ÖAMTC: Das Spritpreisjahr in Zahlen

Sprit zwar günstiger, Autokosten in Summe aber dennoch gestiegen

Wien (OTS) - "Zumindest was die Spritpreise betrifft, war 2014 ein gutes Jahr für Autofahrer", resümiert ÖAMTC-Verkehrswirtschaftsexpertin Elisabeth Brandau. "Günstiger als heuer tankte man zuletzt im Jahr 2010." Im Jahresdurchschnitt kostete der Liter Superbenzin 1,348 Euro, der Liter Diesel 1,298. "Somit tankte man im Jahresschnitt um fünf beziehungsweise sechs Cent je Liter günstiger als im Jahr 2013", rechnet Brandau vor.

Zurückzuführen ist der niedrige Spritpreis in erster Linie auf den Ölpreis. Dieser erreichte im Sommer mit etwa 110 Dollar je Barrel (Opec-Korb) sein diesjähriges Maximum und fiel anschließend bis zum Jahresende um rund 50 Prozent. "Es ist schon ein paar Jahre her, dass das Barrel im Jahresmittel für unter 100 Dollar, beziehungsweise für unter 73 Euro, zu haben war", zeigt die ÖAMTC-Expertin auf.
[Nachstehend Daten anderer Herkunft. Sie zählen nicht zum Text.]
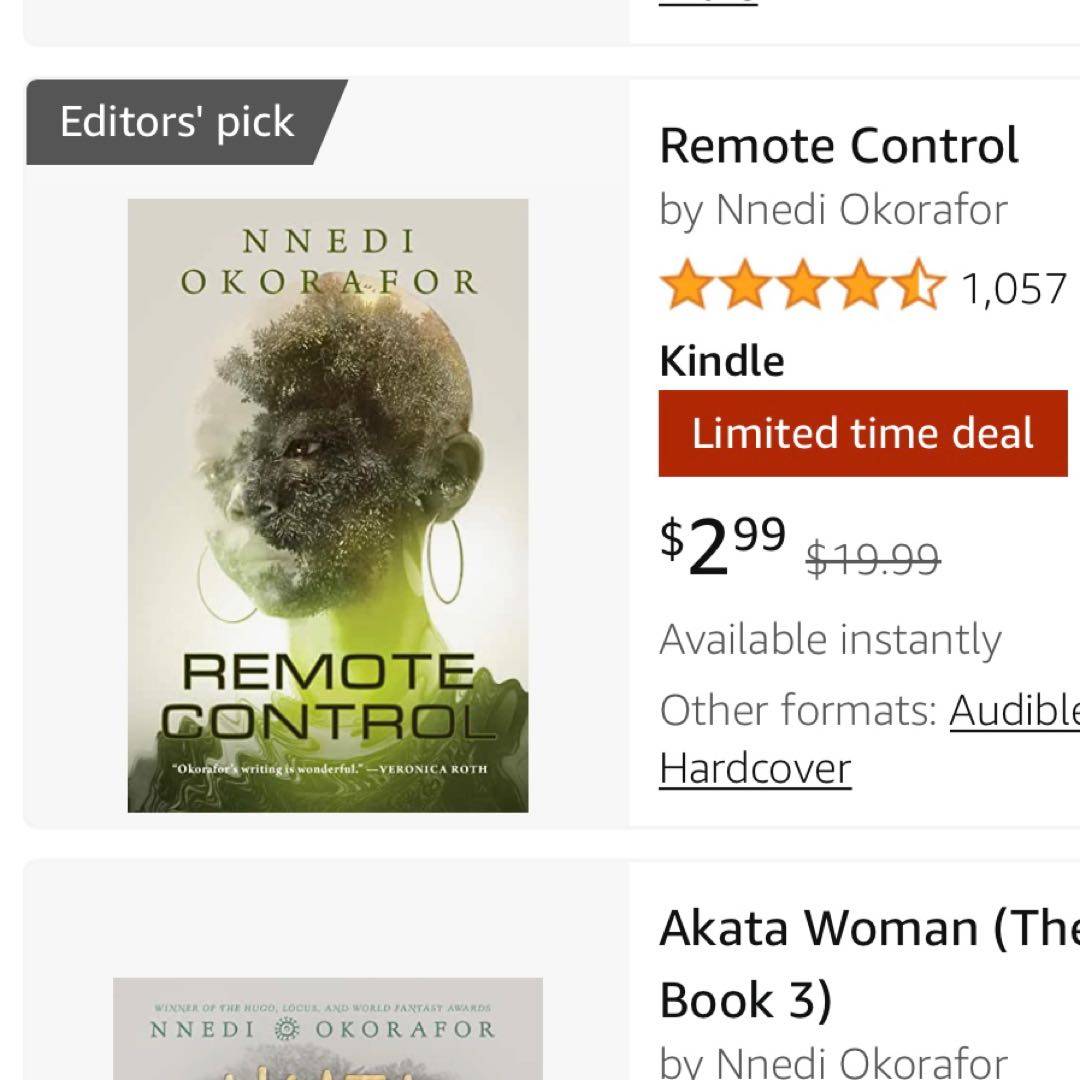Click the third gold rating star
This screenshot has height=1080, width=1080.
point(803,286)
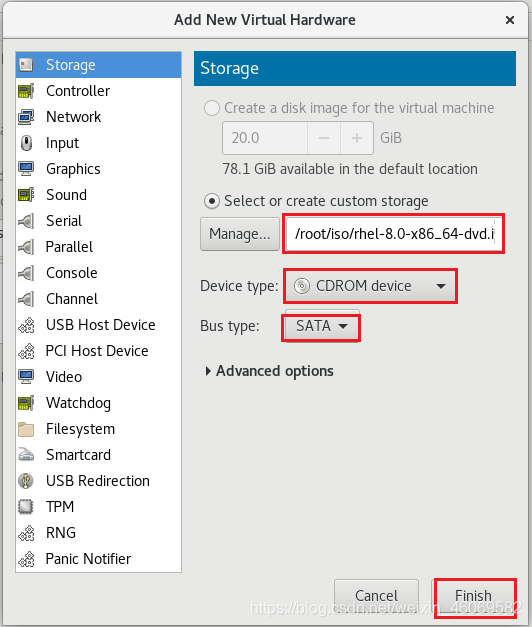Select the Controller card icon
The width and height of the screenshot is (532, 627).
click(x=26, y=91)
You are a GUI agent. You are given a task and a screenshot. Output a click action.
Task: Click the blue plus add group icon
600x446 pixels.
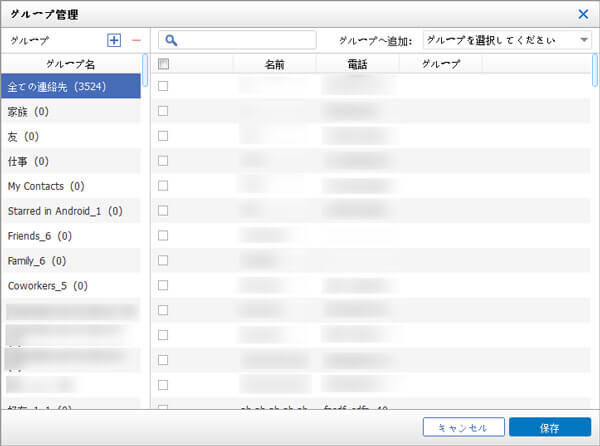click(x=114, y=40)
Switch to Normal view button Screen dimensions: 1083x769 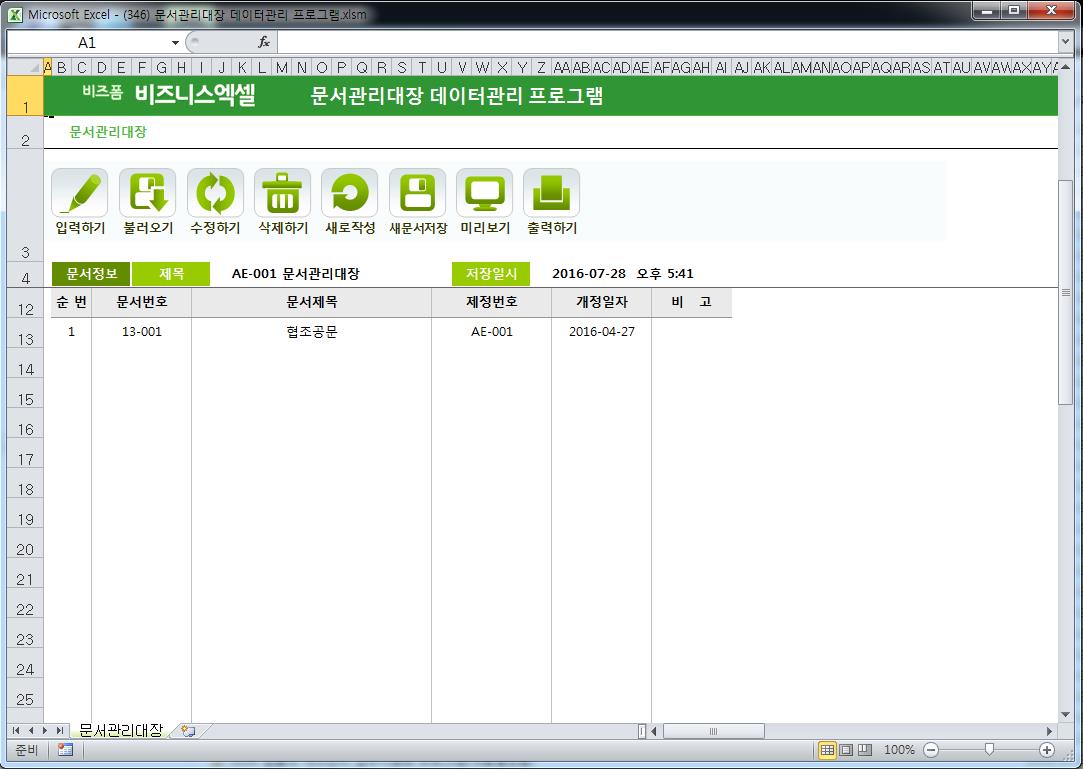(x=827, y=750)
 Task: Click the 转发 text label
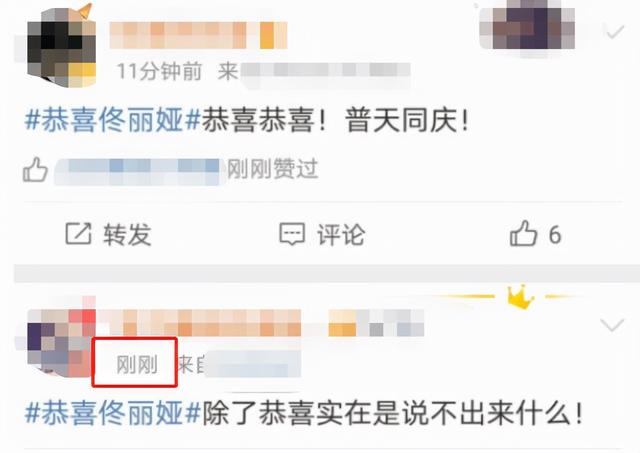pyautogui.click(x=127, y=234)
Betrachtet man die beiden Kraftstoff-Arten im Detail, so ist unschwer zu erkennen, dass die Preisentwicklung keinesfalls parallel verlief. "Bei Diesel ging es seit Jänner ständig bergab", stellt Brandau fest. Zahlte man im Jänner im Schnitt 1,335 Euro je Liter, waren es im Dezember nur mehr 1,170 Euro und damit um rund 17 Cent je Liter weniger. "Zum Jahresende kostet eine Tankfüllung von 50 Litern etwa acht Euro weniger als noch im Jänner 2014", verdeutlicht die ÖAMTC-Verkehrswirtschaftsexpertin.

Die Preise für Superbenzin stiegen hingegen bis zur Jahresmitte und erreichten mit 1,394 Euro im Juli ihren Höhepunkt. "Anschließend ging es aber auch mit den Superbenzin-Preisen markant nach unten", analysiert Brandau. "Von Juli bis Dezember gaben die Preise um rund 20 Cent nach und erreichten mit 1,199 Euro ihren Tiefststand." Durch diesen starken Preisverfall konnten auch die Preissteigerungen der ersten Jahreshälfte beinahe wettgemacht werden. "Im Durchschnitt kostet der Liter Super im Dezember an den heimischen Tankstellen um rund 15 Cent je Liter weniger als noch im Jänner", erläutert die ÖAMTC-Expertin.

Setzt man Diesel und Benzin in Relation zueinander, ist festzustellen, dass der Preisunterschied zwischen beiden Hauptsorten im Juli mit rund acht Cent am größten war. Im Dezember lag die Differenz bei nur noch rund drei Cent zugunsten des Diesels.

Autofahren wurde teurer

"Der Umkehrschluss, dass niedrigere Spritpreise automatisch günstigere Autokosten bedeuten, ist jedoch nicht zulässig", gibt die ÖAMTC-Verkehrswirtschaftsexpertin zu bedenken. Immerhin ist die motorbezogene Versicherungssteuer zwischen November 2013 auf November 2014 um rund 13 Prozent (Statistik Austria) angestiegen. Aber auch Parkgebühren sowie Instandhaltungs- und Reparaturkosten sind seit dem Vorjahr merklich gestiegen. "Trotz der gesunkenen Kraftstoff-Preise ist Autofahren in Summe gegenüber dem Vorjahr um 0,5 Prozent teurer geworden", stellt Brandau abschließend fest.